Many pet owners would be surprised that the question is even raised considering that they conduct a regular dialogue with their animals.
Biologist and researcher Dr Rupert Sheldrake, author of Dogs That Know When Their Owners Are Coming Home, conducted experiments that indicated a telepathy between pet owners and their animals.
But others, including veterinarian Peter Baker, are sceptical: "I've worked with animals for 30 years and have never had one speak to me. And I've been listening."
In a bid to learn more I signed up for an animal communications workshop at the Knysna Elephant Park with facilitator Anna Breytenbach. Working with people we had just met, we focused on photographs of their pets so that they could authenticate messages or feelings we received. The results were surprising.
"Animal communication is not a gift," Breytenbach insists. "It is a natural ability that everybody has. It is simply a matter of getting in touch with our intuition and accessing something that isn't part of our everyday five-sensory reality.
"Indigenous tribes like the San Bushmen were able to communicate telepathically with all of nature and didn't consider this unusual."
Inter-species communication courses are relatively new in South Africa, although the benefits are increasingly being appreciated by people involved with animals.
"I'm not teaching people anything new," Breytenbach says. "I'm helping them remember what's already within them. When we experience a direct empathetic connection with another being we're much more inclined to understand the perspective of that animal and the challenges it faces."
Recently she was called in to communicate with a black leopard named Diablo after he mauled the owner of Jukani Predator Park, a sanctuary near Mossel Bay, and was refusing to come out of his shelter.
Breytenbach established that the former zoo inmate was deeply distressed by his past and also had negative associations around his name - diabolical and devilish.
The park's Jurg Olsen told the animal that he was beautiful and would in future be known as Spirit - the spirit of the sanctuary.
"Without doubt there was an inter-species communication," says Olsen. "Anna asked us things he wanted to know, that we could only confirm with his previous owner.
"Anna then told us that he had agreed to meet us outside his night shelter the next day. Bearing in mind that he hadn't done this in nearly six months, l was sceptical.
"To our astonishment when doing the morning rounds, Spirit was waiting for us outside. When I greeted him he answered in a deep croaky voice, as if he hadn't spoken for some time.

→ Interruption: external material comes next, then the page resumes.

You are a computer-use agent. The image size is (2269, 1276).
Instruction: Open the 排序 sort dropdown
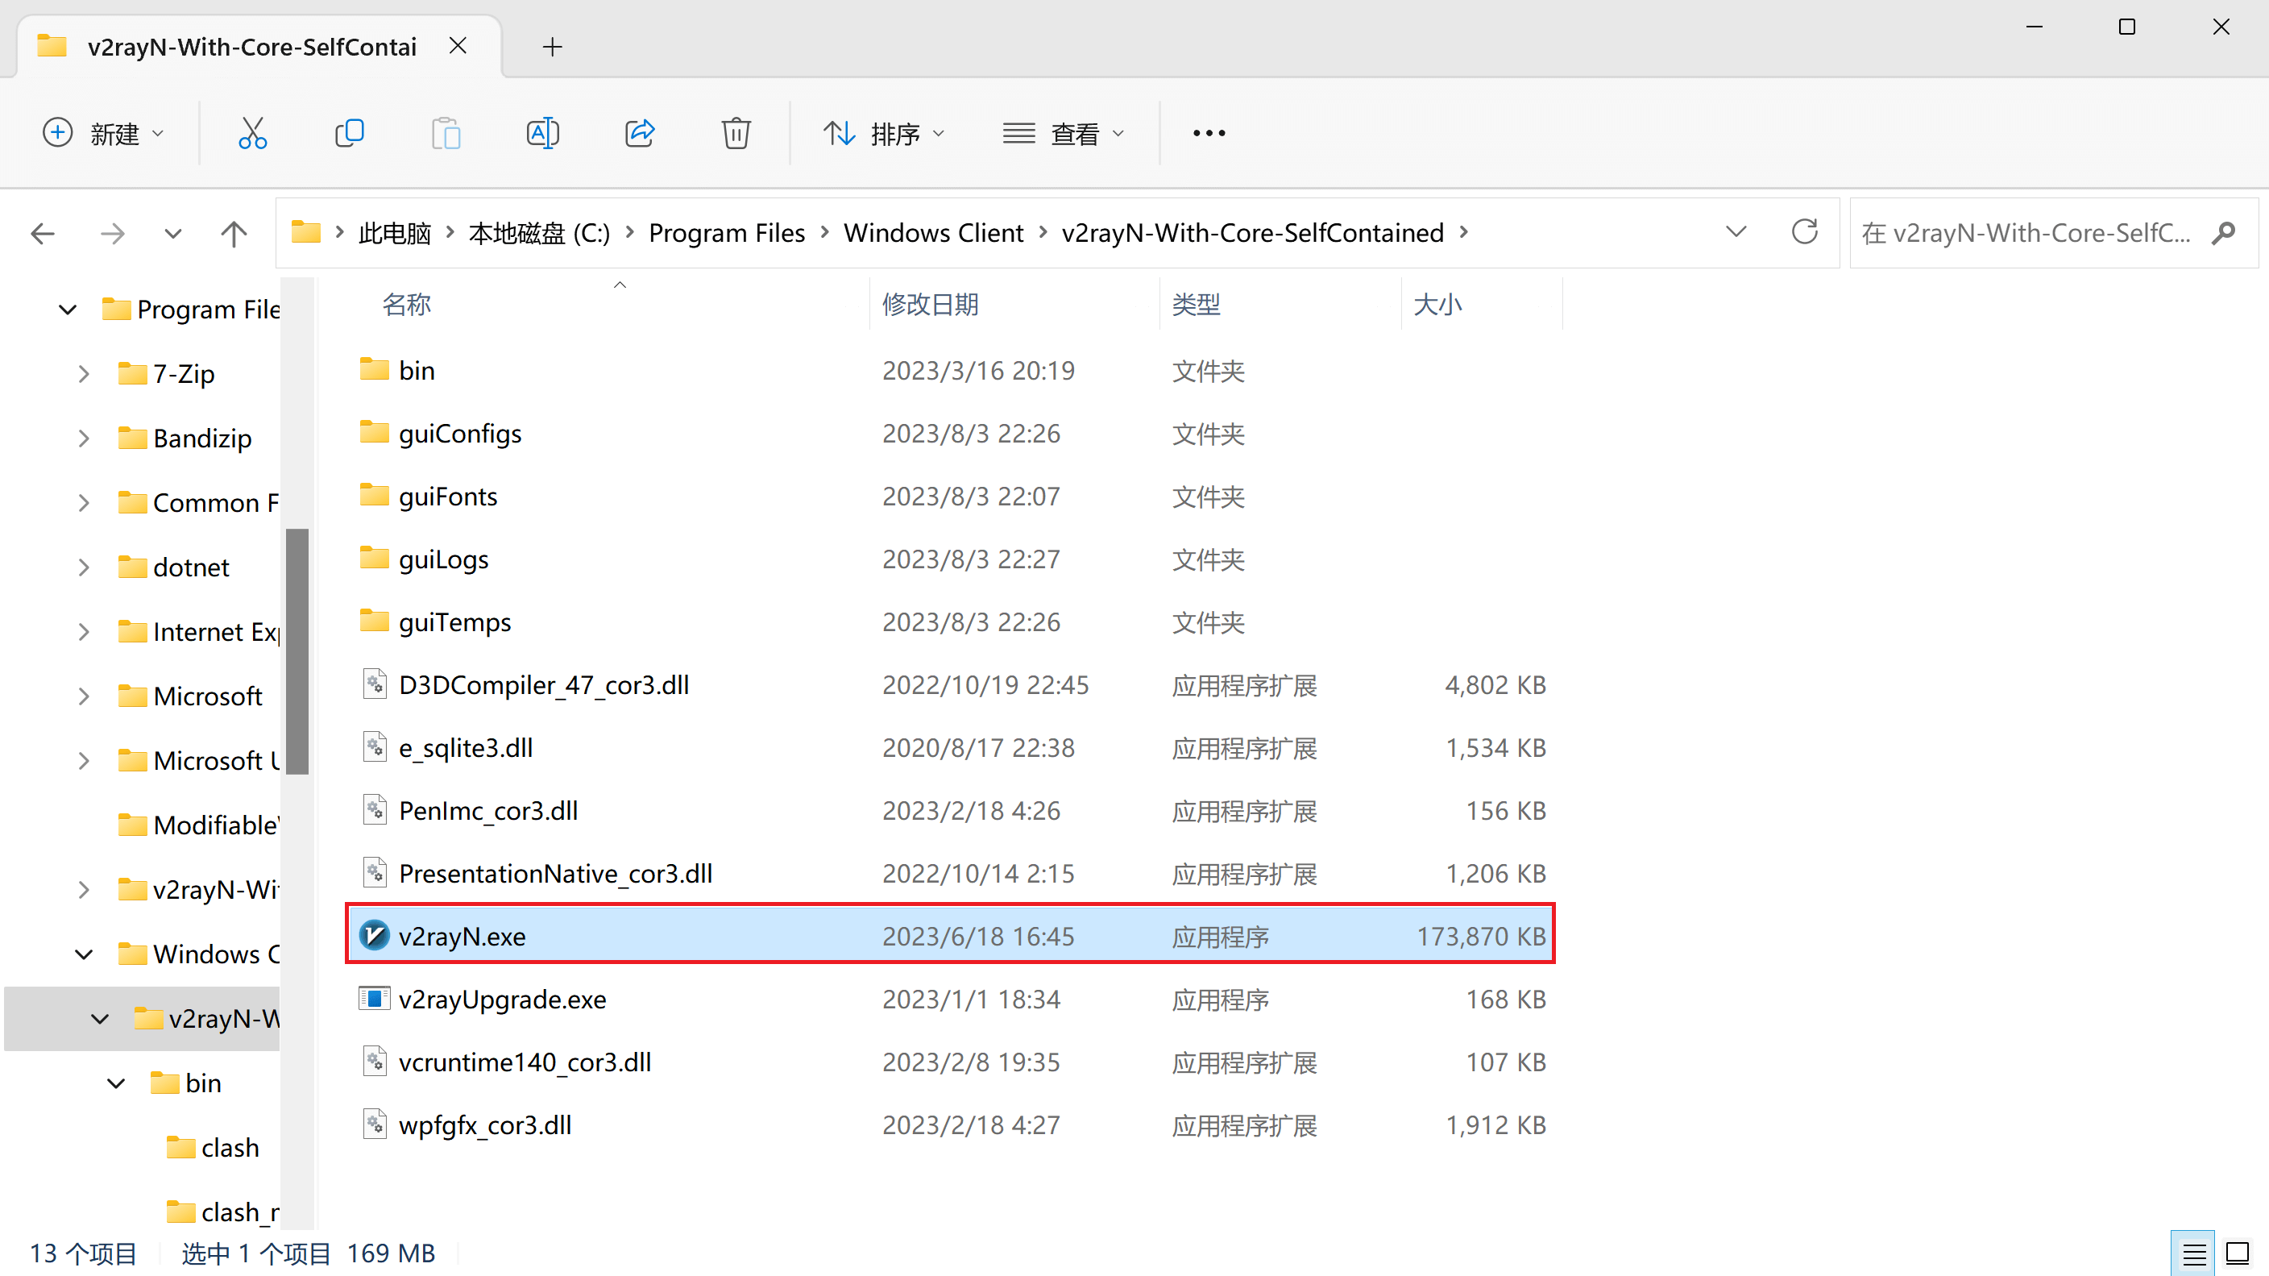point(886,132)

"I now respect him for what he is and how he wants to be treated. He has changed my interaction with the rest of our feline and human family very positively. Through Spirit I have been taught more about respect for the needs and feelings of humans and animals than in my life up until then."
Breytenbach says that communicators can be especially helpful in enhancing relationships between medical professionals and their animal patients. "Vets can find out directly what the animal's experience of their pain or discomfort is; where in the body it occurs; what might have caused it; and even what might make it better.
So how does it work?
"Animals communicate through physical action (body language), complex languages (vocalisation) and telepathically. People receive the messages to the degree that they are listening and can tune in, like twirling the dials of a radio, to be on the same wavelength.
"Telepathic communication involves the direct transmission of feelings, intentions, thoughts, mental images, emotions, impressions and pure knowing."
While working in the US, Breytenbach discovered that inter-species communication was well established there. She studied through the Assisi International Animal Institute, which operates from the premise that all animals - human and non-human - are sentient beings and can express their intelligence and communicate.
Breytenbach works with domestic and wild animals, runs workshops and takes on pro bono work including baboon rehabilitation, whale and dolphin research, white lion reintroduction and elephant management.
Her goal is to mentor many more communicators to help resolve the challenges of living harmoniously with animals, domestic and wild.